» DOCUMENT EXTRACT

Damn, everyone on BoxNation except for one is going for Canelo.


----------



## ThatBoxingGuy2022 (Aug 28, 2014)

Khan is drunk lol stfu


----------



## nuclear (Jun 15, 2015)

its finally happening. 2 years after ggg first wanted it.a year after canelo and oscar vacated their belt to golovkin. but its finally happening.


----------



## DynamicMoves (Apr 13, 2014)

Here we go


----------



## MadcapMaxie (May 21, 2013)

Omfg the anthems need to be banned


----------



## Doc (Jun 6, 2013)

HERE WE GO!!!


----------



## Mexi-Box (Jun 4, 2013)

I didn't think it would've ever happened. Man, crazy how the odds have lowered too.


----------



## MadcapMaxie (May 21, 2013)

Golovkin looks pissed


----------



## Mexi-Box (Jun 4, 2013)

MadcapMaxie said:


> Omfg the anthems need to be banned


BoxNation not showing them, thank god. I'm seeing it in the background. I'd rather listen to fat Khan than fucking national anthems.


----------



## Pedrin1787 (Dec 24, 2013)

Man I'm gonna feel bad for the loser regardless.


----------



## Mexi-Box (Jun 4, 2013)

Man, the styles mesh so damn well too. Fucking amazing when two top dudes fight with complementary styles.


----------



## bballchump11 (May 17, 2013)

Canelo will sustain his spot in the hall of fame tonight


----------



## godsavethequeen (Jun 12, 2013)

Anyone know where I can listen to the fight as I am at work


----------



## Mexi-Box (Jun 4, 2013)

Anyone get those fight night weights? BoxNation only showed a glimpse.


----------



## Doc (Jun 6, 2013)

sorry guys no unofficial weights... wasn't part of tale of the tapes


----------



## MadcapMaxie (May 21, 2013)

Final predictions boyssss GGG for me


----------



## Doc (Jun 6, 2013)

Mexi-Box said:


> Anyone get those fight night weights? BoxNation only showed a glimpse.

» DATA PROVIDED
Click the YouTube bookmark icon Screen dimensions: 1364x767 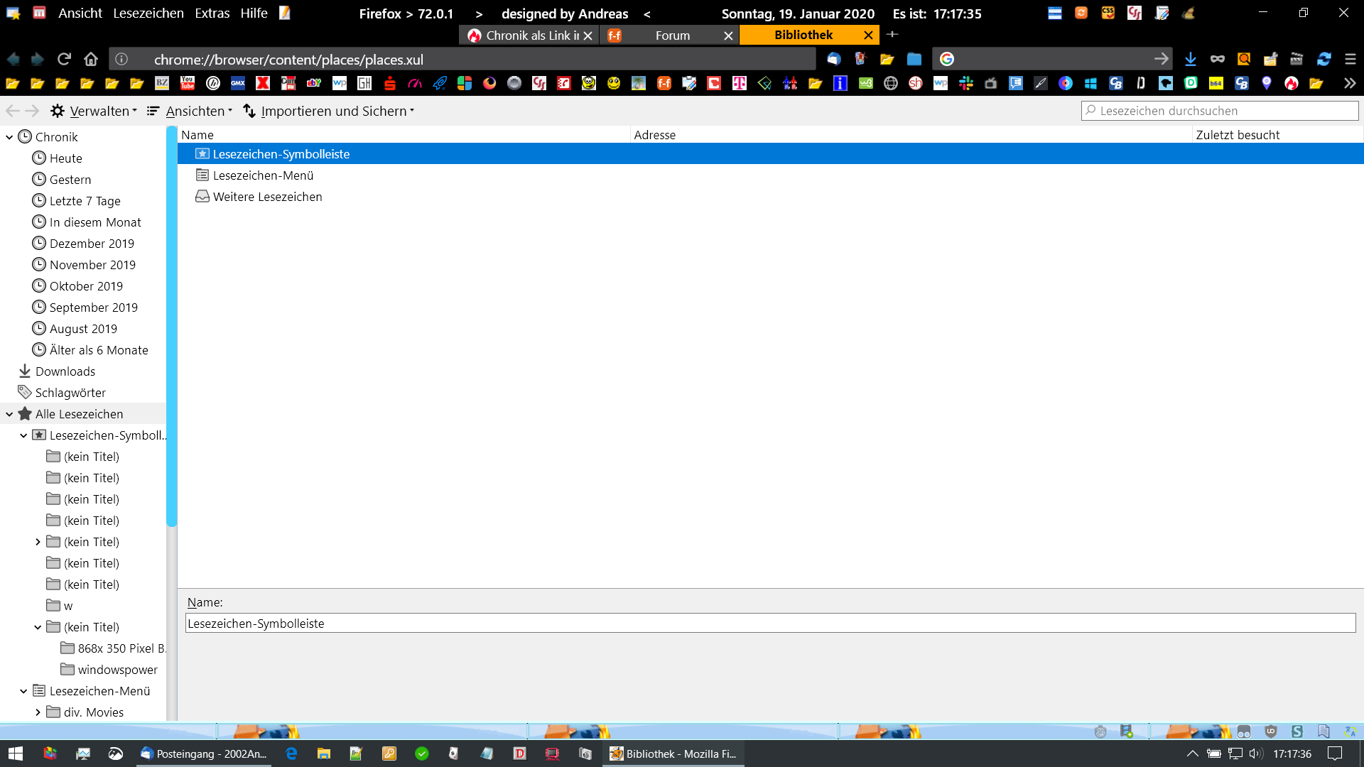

» SET TASKS
A - In the boxing forum thread, which broadcaster does Mexi-Box say is not showing the national anthems?
B - Revise the boxing forum thread by writing out everything from "## ThatBoxingGuy2022 (Aug" down to "but its finally happening." with "belt" changed to "title".
The listing comes from a source separate from the boxing forum thread.

» SOLUTIONS FOR EACH TASK
A - BoxNation

B -
## ThatBoxingGuy2022 (Aug 28, 2014)

Khan is drunk lol stfu


----------



## nuclear (Jun 15, 2015)

its finally happening. 2 years after ggg first wanted it.a year after canelo and oscar vacated their title to golovkin. but its finally happening.